Classification functions

In this section all available classification metrics and related documentation is described. Common for all classifcation functions is that they use the method foo.factor or foo.cmatrix.

A primer on factors

Consider a classification problem with three classes: A, B, and C. The actual vector of factor values is defined as follows:

## set seed
set.seed(1903)

## actual
actual <- factor(
    x = sample(x = 1:3, size = 10, replace = TRUE),
    levels = c(1, 2, 3),
    labels = c("A", "B", "C")
)

## print values
print(actual)
#>  [1] B A B B A C B C C A
#> Levels: A B C

Here, the values 1, 2, and 3 are mapped to A, B, and C, respectively. Now, suppose your model does not predict any B’s. The predicted vector of factor values would be defined as follows:

## set seed
set.seed(1903)

## predicted
predicted <- factor(
    x = sample(x = c(1, 3), size = 10, replace = TRUE),
    levels = c(1, 2, 3),
    labels = c("A", "B", "C")
)

## print values
print(predicted)
#>  [1] C A C C C C C C A C
#> Levels: A B C

In both cases, \(k = 3\), determined indirectly by the levels argument.

Examples

In this section a brief introduction to the two methods are given.

factor method

## factor method
SLmetrics::accuracy(
  actual,
  predicted
)

§

▸ What you need to do:
**A)** Transcribe the stretch of the classification functions text from "In this section all" through "foo.factor or foo.cmatrix.".
**B)** According to the classification functions text, what determines that k = 3 in both cases?
The entries that come after the classification functions text are separate material.

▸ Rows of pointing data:
§

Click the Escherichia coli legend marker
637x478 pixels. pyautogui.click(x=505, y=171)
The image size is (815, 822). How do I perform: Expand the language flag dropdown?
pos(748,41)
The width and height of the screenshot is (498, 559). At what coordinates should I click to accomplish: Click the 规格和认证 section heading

§

▸ Correct answers:
**A)**
In this section all available classification metrics and related documentation is described. Common for all classifcation functions is that they use the method foo.factor or foo.cmatrix.

**B)** The levels argument determines it indirectly.